During the Asian trading session on Friday, the USD/CAD pair saw a slight decline, trading near 1.3675. The US dollar showed relative weakness, primarily pressured by uncertainties surrounding US trade policy.
The US Supreme Court ruled that the emergency powers tariff framework used by the Trump administration did not fully support its trade policy system. However, former US President Donald Trump subsequently announced plans to impose a uniform 15% tariff on imported goods and utilize legislative provisions allowing tariff implementation within 150 days to advance his policy agenda.
This development introduced further volatility signals regarding US trade policy, increasing market uncertainty about the global trade environment. Policy uncertainty typically dampens risk appetite in capital markets and creates periodic pressure on the US dollar.
In labor market developments, US initial jobless claims rose slightly to 212,000, coming in below market expectations of 215,000. This indicates continued resilience in the US job market, which has somewhat limited the dollar's downside potential.
Data released by the US Labor Department shows the labor market remains relatively stable, leading to diverging market views on the Federal Reserve's policy path.
For the Canadian dollar, geopolitical risk developments have become a significant influencing factor. Omani Foreign Minister Badr al-Busaidi stated that significant progress has been made in US-Iran nuclear negotiations, with technical-level talks scheduled to continue next week.

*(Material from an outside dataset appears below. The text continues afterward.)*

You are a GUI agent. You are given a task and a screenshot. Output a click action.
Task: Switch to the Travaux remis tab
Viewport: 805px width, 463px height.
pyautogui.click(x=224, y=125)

If US-Iran tensions continue to ease, crude oil prices may face downward pressure. As the Canadian dollar, being a commodity currency, often moves in correlation with oil prices, this could potentially weaken the loonie's performance. Overall, US dollar policy uncertainty and Canada's energy export characteristics are creating a hedging effect, maintaining a consolidation pattern for USD/CAD.
Daily chart analysis shows USD/CAD maintains its medium-term consolidation uptrend structure, though the pace of gains has noticeably slowed. The moving average system generally maintains a bullish alignment, but shorter-term averages are beginning to turn downward, indicating weakening short-term momentum.
The MACD indicator shows continued contraction in bullish momentum bars, reflecting a deceleration in the upward trend. The RSI sits near 55, in the neutral-to-strong zone, showing no overbought signals. The Bollinger Band middle band is gradually moving higher, but prices are trading near this middle band area, suggesting the market is entering a phase of directional choice.
Key daily support lies in the 1.3620-1.3600 area, which serves as the short-term bullish defense zone. A break below this level could lead to a retest of the 1.3550 vicinity. Resistance above sits at the 1.3720 and 1.3800 regions, with a break above 1.3800 potentially reopening upward momentum.
The core logic driving current USD/CAD movements involves the interplay between US interest rate advantages and energy price fluctuations. Should US inflation data show another increase, it could reinforce the Federal Reserve's high-interest-rate policy, providing support for the dollar. Conversely, if inflation moderates, the dollar may continue to face pressure.
The Canadian dollar's trajectory depends more heavily on crude oil price movements and geopolitical risk developments. In the short term, the exchange rate is likely to maintain range-bound trading, with sustained directional moves awaiting further clarity from macroeconomic data and policy signals.